Reproduce the section of the listing that begins at the line containing "516x368 pixels." and finishes at the line containing "Task: Select the pink gradient Copilot theme". Include both end lines and nothing beyond them.
__________
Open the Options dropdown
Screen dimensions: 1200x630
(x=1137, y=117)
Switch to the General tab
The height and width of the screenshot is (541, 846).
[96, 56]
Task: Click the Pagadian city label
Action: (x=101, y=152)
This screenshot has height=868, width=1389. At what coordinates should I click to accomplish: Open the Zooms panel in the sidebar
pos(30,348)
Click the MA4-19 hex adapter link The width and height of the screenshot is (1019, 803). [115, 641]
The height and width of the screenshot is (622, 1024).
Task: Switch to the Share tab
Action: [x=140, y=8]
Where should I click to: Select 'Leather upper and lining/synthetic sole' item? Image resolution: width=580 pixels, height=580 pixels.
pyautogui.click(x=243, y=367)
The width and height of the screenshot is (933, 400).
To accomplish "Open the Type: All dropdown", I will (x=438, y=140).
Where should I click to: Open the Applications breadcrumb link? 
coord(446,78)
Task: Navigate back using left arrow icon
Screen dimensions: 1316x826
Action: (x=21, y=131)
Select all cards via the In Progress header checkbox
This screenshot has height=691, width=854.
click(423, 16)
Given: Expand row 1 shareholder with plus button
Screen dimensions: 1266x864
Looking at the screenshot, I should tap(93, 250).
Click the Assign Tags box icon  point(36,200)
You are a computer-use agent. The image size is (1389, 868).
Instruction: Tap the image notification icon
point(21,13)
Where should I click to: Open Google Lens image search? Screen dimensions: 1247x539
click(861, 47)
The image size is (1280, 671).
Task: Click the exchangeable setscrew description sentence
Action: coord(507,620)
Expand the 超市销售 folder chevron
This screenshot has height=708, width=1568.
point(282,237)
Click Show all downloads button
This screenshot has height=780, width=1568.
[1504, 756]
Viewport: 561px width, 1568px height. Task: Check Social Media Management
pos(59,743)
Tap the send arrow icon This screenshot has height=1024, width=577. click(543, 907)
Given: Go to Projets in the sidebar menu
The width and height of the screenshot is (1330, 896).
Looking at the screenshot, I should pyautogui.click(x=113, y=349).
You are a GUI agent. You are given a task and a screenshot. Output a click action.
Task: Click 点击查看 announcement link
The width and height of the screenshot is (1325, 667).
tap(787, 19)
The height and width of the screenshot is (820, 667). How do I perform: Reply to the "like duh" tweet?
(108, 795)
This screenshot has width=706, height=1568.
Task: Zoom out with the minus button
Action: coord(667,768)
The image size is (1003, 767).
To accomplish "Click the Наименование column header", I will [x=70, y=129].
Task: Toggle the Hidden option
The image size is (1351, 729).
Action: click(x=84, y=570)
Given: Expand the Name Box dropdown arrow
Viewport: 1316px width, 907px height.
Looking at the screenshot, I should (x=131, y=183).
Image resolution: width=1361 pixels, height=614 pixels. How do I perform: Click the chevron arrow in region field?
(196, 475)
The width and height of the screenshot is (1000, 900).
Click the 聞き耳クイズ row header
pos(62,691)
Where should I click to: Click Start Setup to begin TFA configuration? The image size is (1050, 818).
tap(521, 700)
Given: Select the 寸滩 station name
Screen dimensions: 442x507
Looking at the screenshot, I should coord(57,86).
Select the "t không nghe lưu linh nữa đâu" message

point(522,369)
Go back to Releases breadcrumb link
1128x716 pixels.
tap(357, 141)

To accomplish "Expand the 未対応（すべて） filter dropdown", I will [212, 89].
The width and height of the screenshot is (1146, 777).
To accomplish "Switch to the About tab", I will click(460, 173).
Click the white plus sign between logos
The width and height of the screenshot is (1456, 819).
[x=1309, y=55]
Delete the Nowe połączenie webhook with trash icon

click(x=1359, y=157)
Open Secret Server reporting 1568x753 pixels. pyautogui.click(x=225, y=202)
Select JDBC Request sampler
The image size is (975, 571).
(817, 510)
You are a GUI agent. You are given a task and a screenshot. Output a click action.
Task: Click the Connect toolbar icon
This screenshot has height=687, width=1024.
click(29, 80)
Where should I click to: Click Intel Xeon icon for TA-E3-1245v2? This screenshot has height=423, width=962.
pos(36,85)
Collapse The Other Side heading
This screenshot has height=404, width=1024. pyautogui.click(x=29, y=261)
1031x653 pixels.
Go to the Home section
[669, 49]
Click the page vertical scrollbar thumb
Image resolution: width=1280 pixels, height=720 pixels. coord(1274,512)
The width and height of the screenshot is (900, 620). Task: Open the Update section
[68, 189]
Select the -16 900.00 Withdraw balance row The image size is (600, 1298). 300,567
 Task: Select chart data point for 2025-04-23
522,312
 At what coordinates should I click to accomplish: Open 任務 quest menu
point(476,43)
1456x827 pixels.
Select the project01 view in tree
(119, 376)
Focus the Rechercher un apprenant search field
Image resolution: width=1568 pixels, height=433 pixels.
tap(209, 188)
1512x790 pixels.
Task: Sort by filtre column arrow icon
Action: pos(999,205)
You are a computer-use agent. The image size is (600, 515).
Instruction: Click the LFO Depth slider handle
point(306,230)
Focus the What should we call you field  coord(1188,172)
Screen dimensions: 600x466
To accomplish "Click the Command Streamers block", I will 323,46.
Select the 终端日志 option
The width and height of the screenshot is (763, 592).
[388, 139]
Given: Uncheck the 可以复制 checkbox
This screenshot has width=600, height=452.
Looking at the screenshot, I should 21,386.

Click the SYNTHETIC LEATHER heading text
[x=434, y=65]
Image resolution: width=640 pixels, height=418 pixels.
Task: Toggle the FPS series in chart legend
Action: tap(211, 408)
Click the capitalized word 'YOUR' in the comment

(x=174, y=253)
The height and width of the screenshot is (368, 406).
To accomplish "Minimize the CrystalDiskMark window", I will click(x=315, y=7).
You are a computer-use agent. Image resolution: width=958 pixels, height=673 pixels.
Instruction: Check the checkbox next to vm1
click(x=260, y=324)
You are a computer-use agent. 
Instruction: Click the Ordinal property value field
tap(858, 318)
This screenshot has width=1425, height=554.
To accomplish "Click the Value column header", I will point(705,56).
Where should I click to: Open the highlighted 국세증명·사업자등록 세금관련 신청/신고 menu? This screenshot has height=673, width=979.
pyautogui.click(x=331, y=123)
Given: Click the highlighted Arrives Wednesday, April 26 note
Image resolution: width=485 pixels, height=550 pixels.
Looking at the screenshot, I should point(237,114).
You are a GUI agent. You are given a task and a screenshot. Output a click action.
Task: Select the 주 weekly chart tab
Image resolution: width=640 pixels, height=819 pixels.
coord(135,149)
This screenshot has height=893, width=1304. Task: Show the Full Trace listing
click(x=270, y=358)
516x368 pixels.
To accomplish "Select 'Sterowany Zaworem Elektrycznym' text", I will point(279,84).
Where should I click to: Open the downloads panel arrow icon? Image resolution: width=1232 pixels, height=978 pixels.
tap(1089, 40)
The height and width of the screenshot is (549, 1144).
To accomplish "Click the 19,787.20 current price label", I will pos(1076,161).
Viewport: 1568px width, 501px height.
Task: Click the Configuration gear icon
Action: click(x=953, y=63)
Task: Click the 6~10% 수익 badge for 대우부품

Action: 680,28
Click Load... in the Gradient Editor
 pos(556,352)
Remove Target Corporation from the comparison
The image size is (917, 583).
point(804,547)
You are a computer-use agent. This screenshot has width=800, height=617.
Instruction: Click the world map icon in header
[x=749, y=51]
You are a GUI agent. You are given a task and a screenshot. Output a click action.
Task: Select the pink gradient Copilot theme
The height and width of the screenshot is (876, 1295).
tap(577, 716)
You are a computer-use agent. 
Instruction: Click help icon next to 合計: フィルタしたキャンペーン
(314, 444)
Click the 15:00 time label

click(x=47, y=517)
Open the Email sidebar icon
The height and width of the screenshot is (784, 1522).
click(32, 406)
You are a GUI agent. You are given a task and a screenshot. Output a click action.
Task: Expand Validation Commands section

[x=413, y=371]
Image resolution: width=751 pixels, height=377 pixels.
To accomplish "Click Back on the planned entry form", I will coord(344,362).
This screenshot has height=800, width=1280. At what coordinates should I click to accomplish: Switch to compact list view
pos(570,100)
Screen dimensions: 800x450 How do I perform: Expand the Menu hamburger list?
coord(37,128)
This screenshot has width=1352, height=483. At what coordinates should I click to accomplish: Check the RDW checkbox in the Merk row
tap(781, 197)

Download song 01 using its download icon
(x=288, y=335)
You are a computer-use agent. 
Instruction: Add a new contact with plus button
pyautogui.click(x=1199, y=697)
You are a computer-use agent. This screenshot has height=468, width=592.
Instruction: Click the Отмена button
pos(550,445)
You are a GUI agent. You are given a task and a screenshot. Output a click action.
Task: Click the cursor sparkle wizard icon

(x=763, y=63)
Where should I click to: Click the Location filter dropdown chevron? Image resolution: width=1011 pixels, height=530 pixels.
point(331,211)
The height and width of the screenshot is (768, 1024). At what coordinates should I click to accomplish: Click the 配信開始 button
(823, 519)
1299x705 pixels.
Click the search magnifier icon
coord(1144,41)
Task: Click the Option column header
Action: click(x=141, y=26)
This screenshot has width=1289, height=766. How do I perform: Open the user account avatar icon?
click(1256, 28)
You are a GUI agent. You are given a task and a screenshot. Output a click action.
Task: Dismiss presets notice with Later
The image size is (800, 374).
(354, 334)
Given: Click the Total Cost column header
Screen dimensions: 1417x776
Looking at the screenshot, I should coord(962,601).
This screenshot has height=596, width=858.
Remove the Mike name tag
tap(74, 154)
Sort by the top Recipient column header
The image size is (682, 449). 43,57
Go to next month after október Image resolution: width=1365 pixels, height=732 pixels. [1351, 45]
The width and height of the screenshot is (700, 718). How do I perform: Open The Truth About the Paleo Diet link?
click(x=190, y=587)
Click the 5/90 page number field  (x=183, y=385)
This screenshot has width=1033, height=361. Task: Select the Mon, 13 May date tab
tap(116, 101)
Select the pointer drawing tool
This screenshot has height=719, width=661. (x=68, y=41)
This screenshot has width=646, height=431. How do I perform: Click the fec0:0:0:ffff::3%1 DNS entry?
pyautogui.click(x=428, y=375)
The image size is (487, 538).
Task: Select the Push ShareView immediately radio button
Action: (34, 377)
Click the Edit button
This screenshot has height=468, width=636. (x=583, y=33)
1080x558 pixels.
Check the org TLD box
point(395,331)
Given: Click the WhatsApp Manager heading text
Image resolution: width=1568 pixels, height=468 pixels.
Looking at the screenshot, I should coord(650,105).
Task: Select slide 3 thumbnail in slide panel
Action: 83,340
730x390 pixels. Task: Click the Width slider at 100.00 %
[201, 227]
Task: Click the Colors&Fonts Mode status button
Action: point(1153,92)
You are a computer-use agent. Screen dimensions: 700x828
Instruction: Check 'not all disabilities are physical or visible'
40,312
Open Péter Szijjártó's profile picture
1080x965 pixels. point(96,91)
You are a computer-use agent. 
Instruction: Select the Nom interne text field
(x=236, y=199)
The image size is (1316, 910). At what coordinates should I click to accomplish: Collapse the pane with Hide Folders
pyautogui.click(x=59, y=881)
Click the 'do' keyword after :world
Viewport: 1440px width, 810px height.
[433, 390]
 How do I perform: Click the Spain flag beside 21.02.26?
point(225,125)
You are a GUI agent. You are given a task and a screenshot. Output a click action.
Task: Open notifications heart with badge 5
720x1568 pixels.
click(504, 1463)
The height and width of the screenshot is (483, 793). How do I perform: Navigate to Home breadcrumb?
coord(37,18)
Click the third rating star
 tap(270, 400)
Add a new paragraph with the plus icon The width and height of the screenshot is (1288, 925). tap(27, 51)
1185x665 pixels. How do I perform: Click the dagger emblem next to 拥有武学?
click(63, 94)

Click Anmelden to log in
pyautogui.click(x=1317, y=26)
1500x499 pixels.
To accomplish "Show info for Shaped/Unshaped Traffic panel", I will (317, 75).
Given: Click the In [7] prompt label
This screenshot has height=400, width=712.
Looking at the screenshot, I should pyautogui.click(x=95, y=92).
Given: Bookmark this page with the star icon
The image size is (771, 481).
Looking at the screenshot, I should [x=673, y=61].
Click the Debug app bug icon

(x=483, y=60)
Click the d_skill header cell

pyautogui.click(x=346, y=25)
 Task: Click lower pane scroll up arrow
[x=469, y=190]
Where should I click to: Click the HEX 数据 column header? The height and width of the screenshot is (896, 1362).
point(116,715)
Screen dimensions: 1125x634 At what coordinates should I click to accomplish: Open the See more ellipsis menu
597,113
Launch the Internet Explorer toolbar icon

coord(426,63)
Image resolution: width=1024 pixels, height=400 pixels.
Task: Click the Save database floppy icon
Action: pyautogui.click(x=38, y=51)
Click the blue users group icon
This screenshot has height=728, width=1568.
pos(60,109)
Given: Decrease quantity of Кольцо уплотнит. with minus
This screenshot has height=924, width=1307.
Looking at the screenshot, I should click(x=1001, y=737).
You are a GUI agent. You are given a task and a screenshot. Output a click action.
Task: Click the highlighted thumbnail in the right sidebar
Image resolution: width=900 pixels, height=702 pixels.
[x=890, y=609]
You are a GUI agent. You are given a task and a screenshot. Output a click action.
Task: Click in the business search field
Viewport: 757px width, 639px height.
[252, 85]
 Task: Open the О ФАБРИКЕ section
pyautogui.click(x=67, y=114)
__________
*ANSWER TO THE EXERCISE:*
516x368 pixels.
To accomplish "Select 'Sterowany Zaworem Elektrycznym' text", I will point(279,84).
Where should I click to: Open the downloads panel arrow icon? Image resolution: width=1232 pixels, height=978 pixels.
tap(1089, 40)
The height and width of the screenshot is (549, 1144).
To accomplish "Click the 19,787.20 current price label", I will pos(1076,161).
Viewport: 1568px width, 501px height.
Task: Click the Configuration gear icon
Action: click(x=953, y=63)
Task: Click the 6~10% 수익 badge for 대우부품

Action: 680,28
Click Load... in the Gradient Editor
 pos(556,352)
Remove Target Corporation from the comparison
The image size is (917, 583).
point(804,547)
You are a computer-use agent. This screenshot has width=800, height=617.
Instruction: Click the world map icon in header
[x=749, y=51]
You are a GUI agent. You are given a task and a screenshot. Output a click action.
Task: Select the pink gradient Copilot theme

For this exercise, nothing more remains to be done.